La apariencia de los decantadores de vino es variada, pero normalmente se tratan de vasijas de cristal transparente cuya base es más ancha que la boca, de tal manera que se pueda airear el vino.

Sin pecar de puristas, se puede decir que el origen del decantador se encuentra en el Imperio romano. Los romanos ya utilizaban las ánforas de barro para depositar el vino en torno al cual giraban la mayor parte de sus interacciones sociales. También introdujeron el vidrio y la técnica del soplado para darle forma, sin la cual, los decantadores de hoy en día no existirían.

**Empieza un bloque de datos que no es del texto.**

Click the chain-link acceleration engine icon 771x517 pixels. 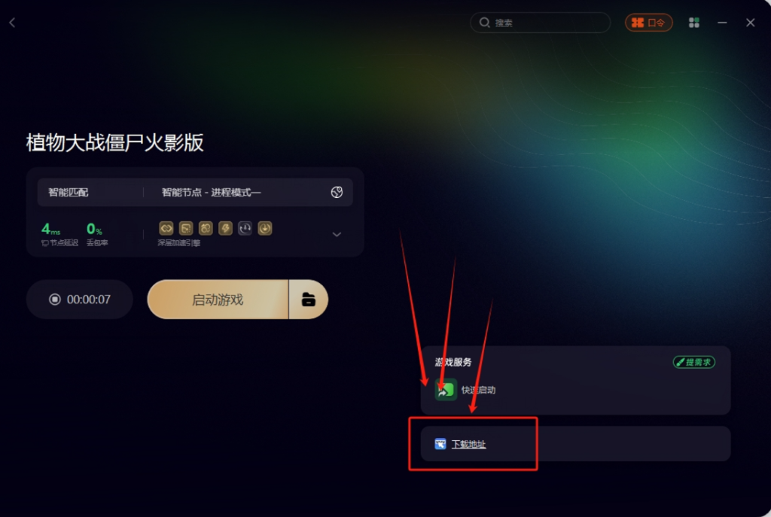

Fue a partir del siglo XVI, gracias a la implementación del cristal como elemento clave en la fabricación de recipientes para el vino y al auge del arte renacentista, cuando comenzaron a verse los primeros decantadores con diseños más parecidos a los actuales.

Tipos de decantadores

Decantadores de máxima oxigenación

Los decantadores de máxima oxigenación o aireadores, son los que permiten que el vino rompa al caer al recipiente y se oxigene. Esto se consigue gracias a su anchura de la boca y la estructura de sus paredes. Con este tipo de decantador se consigue eliminar los aromas desagradables a cueva o habitación cerrada que pueden apreciarse en vinos embotellados durante muchos años. Estos decantadores son ideales para usar con vinos reservas y grandes reservas.

Decantadores de mínima oxigenación

Los decantadores de mínima oxigenación permiten que el vino se deslice por las paredes del recipiente sin romper debido a su boca estrecha y sus paredes menos pronunciadas que las de los decantadores de máxima oxigenación. Así se consigue la función del puro decantado sin dar lugar a oxidaciones indebidas del vino. Este tipo de decantador se usa para eliminar posos o precipitados de vino por el paso del tiempo, o bien para vinos jóvenes que necesitan pasar por el proceso de decantación por ser vinos sin filtrar.